Read multiple .nc files into a 3D pandas dataframe python

2.8k Views Asked by At

I would like to read in multiple SST netcdf files and from each file extract the SST data in selected lat, lon range and then store this data in a three dimensional panda dataframe. Closing each netcdf after it has been read to save memory.

I would like to end with one dataframe of a years worth of daily data.

I have read one file with NetCDF4 and stored each variable but that is as far as I have got.

my_file = 'C:/Users/lisa/Desktop/Sean/20160719000127-UoS-L2i-SSTskin-ISAR_002-D054_PtA-v01.0-fv01.5.nc'
fh = netCDF4.Dataset(my_file, mode='r')
lon = fh.variables['lon'][:]
lat = fh.variables['lat'][:]
time = fh.variables['time'][:]
sst = fh.variables['sea_surface_temperature'][:]

The data is from OPeNDAP for 2016 from the following address.

http://www.ifremer.fr/opendap/cerdap1/ghrsst/l4/saf/odyssea-nrt/data/

Any help would be much appreciated!!

2

There are 2 best solutions below

0
On

The Pandas.DataFrame does not support 3-dimensional data in this way.
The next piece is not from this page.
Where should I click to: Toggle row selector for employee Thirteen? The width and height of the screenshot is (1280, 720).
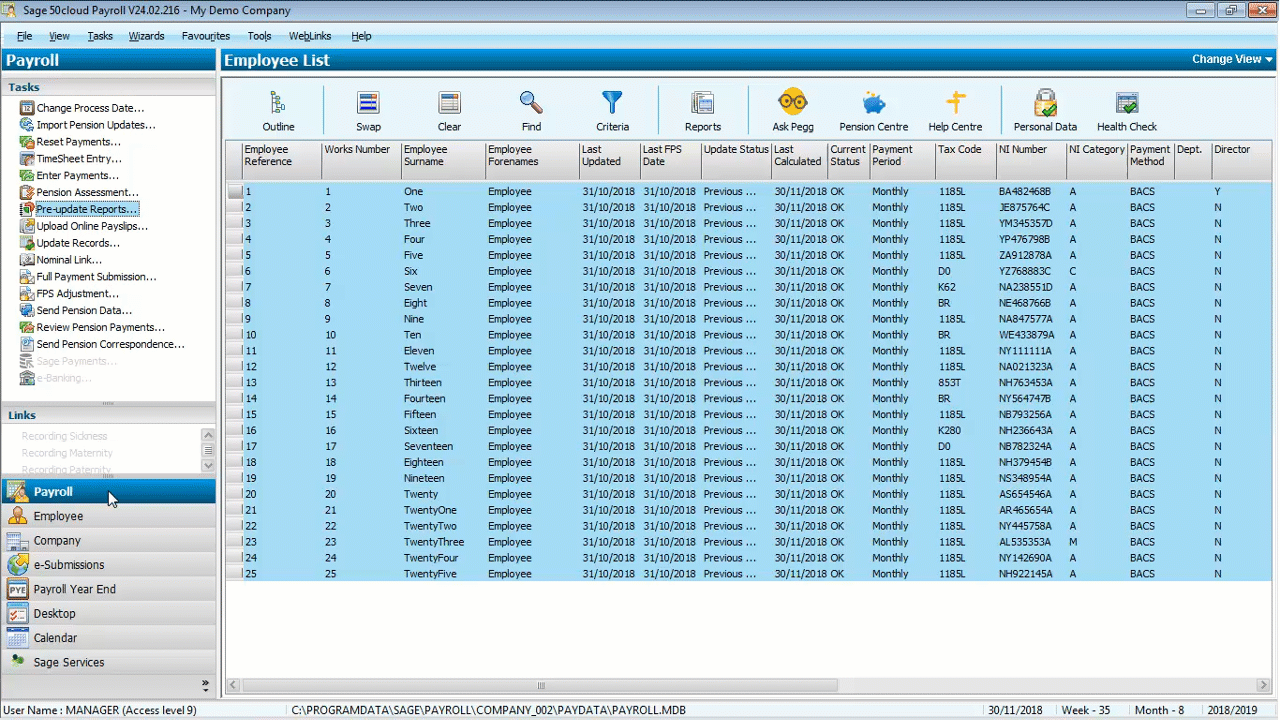(234, 383)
This use case is exactly why xarray was developed.

To do what you're trying to do in xarray:

import xarray as xr

ds = xr.open_mfdataset(['file1.nc', 'file2.nc', 'file3.nc'])

This will concatentate your files together and put it all in one xarray.Dataset. getting 1d or 2d data into Pandas is pretty easy

ds.sel(lat=36.0, lon=42.5).to_dataframe()
0
On

I would suggest preprocessing with CDO, e.g.
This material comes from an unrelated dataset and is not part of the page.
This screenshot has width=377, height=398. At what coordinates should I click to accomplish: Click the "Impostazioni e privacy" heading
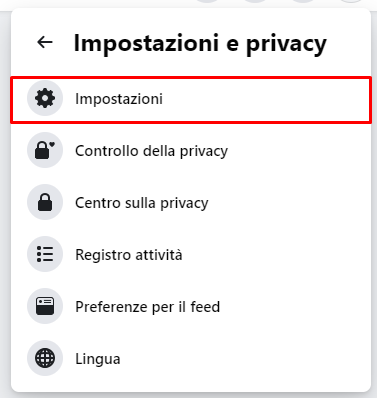tap(200, 43)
cdo mergetime 2016*-UoS-L2i-SSTskin-ISAR_002-D054_PtA-v01.0-fv01.5.nc merged.nc
cdo sellonlatbox,lon1,lon2,lat,lat2 merged.nc box_2016.nc

You may have a open file limit (256) on your system in which case you will need to split the mergetime command up into a loop over months, extract the area and then do a final mergetime on the 12 monthly files at the end.